La Stampa 9.10.16
Elezioni in Usa
Ecco i tre motivi per cui la sfida ci tocca da vicino
di Maurizio Molinari
Diritti
delle donne, forza politica del populismo, lotta alle diseguaglianze ed
equilibrio di potere con Vladimir Putin descrivono ciò che c’è in palio
nell’Election Day dell’8 novembre: è una partita con conseguenze su
ognuno di noi di dimensioni tali da spiegare perché «La Stampa» e Sky
Tg24 hanno deciso di unire le forze per raccontarvela assieme su ogni
piattaforma - carta, tv, web, social - come mai è stato fatto.
A
trenta giorni esatti dal voto per la Casa Bianca le rivelazioni
sull’audio di Donald Trump con i volgari insulti alle donne sono una
scossa che suggerisce la volontà di Hillary Clinton di assicurarsi una
«sorpresa d’ottobre» capace di mettere ko il rivale. Trump risponde
preannunciando nel dibattito di questa sera affondi sulle amanti di Bill
Clinton e Wikileaks pubblica trascrizioni di frasi di Hillary ostili
verso il ceto medio.
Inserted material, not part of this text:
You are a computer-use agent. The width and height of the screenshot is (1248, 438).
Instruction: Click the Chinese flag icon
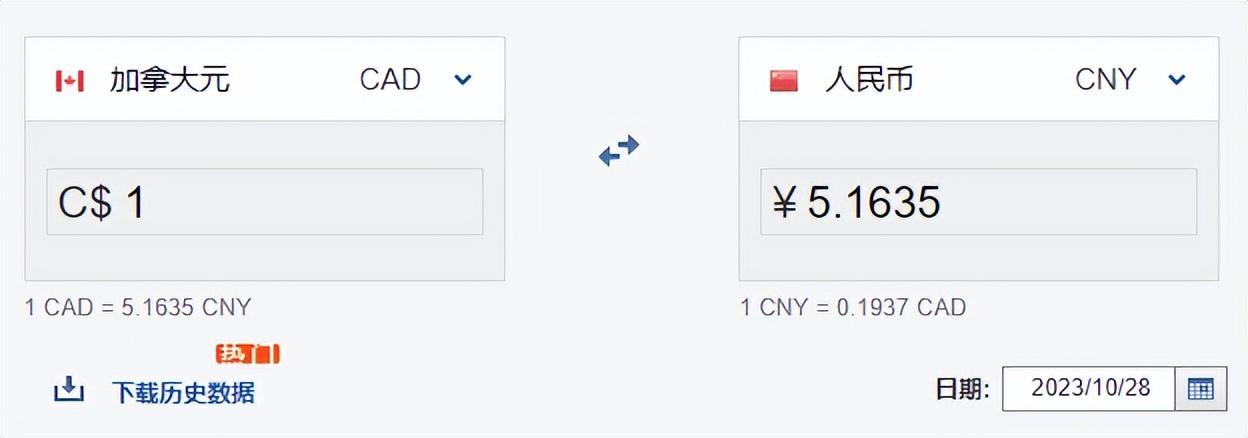[783, 81]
Sono questi colpi bassi a costellare una delle
campagne presidenziali più aspre per l’America e più decisive per le
altre democrazie, Italia inclusa. Se il duello fra l’ex First Lady ed il
magnate di New York ci riguarda da vicino non è solo perché il
«Commander in Chief» diventa all’instante il «leader del mondo libero»,
ma per tre ragioni convergenti che hanno a che vedere con l’Europa:
l’identità dei candidati, le loro ricette economiche e i rapporti con la
Russia di Vladimir Putin.
L’identità dei candidati è il
fattore-chiave. Se Hillary diventerà Presidente la battaglia per i
diritti delle donne, iniziata con la «Declaration of Sentiments» di
Seneca Falls nel 1848, coglierà il risultato più importante con ricadute
a pioggia sulla vita di milioni di persone ben oltre i confini
americani: in un Occidente flagellato da femminicidi, disparità di
trattamenti salariali e retaggi medievali nei rapporti di genere la
presenza della prima donna nell’Ufficio Ovale implicherebbe, sul piano
dell’identità collettiva, un impatto pari, se non superiore, a quello
del primo Presidente afroamericano. Se invece dovesse essere Trump a
prevalere, l’America diventerebbe il primo Paese dell’Occidente guidato
da un leader populista ovvero espressione di una rivolta
anti-establishment già presente in Europa e dunque destinata ad
acquistare forza rispetto ai partiti tradizionali.
I programmi dei
candidati sono espressione di idee opposte dell’America, ma hanno in
comune la volontà di rispondere al disagio di una classe media
flagellata dalle diseguaglianze. Hillary punta su un programma basato
sulla «giustizia economica», possibile genesi di un nuovo modello di
welfare, mentre Trump propone una svolta in chiave protezionista, a
scapito del libero commercio, per far crescere redditi e consumi sul
mercato interno. Dunque, chiunque vincerà offrirà agli altri Paesi
industrializzati un esempio di risposta alle diseguaglianze che frenano
la crescita e fomentano lo scontento dei ceti impoveriti.
Infine,
Vladimir Putin. Il capo del Cremlino è diventato il regista della crisi
siriana, vuole consegnare Aleppo all’alleato Bashar Assad per ipotecare i
nuovi equilibri in Medio Oriente e spinge i suoi bombardieri strategici
fino alle coste atlantiche della Spagna per umiliare la Nato. Dà
l’impressione di sentirsi inarrestabile. Hillary è intenzionata a
sfidarlo a viso aperto, rovesciando la politica estera di Barack Obama,
al fine di «far rientrare l’orso russo nella sua tana» come suggeriscono
alcuni suoi collaboratori mentre Trump è convinto di poter creare un
nuovo rapporto con Mosca senza bisogno di prove di forza. Ovvero:
Hillary o Trump avranno un impatto immediato, e opposto, sui precari
equilibri di sicurezza con Mosca, decisivi per l’intera Europa.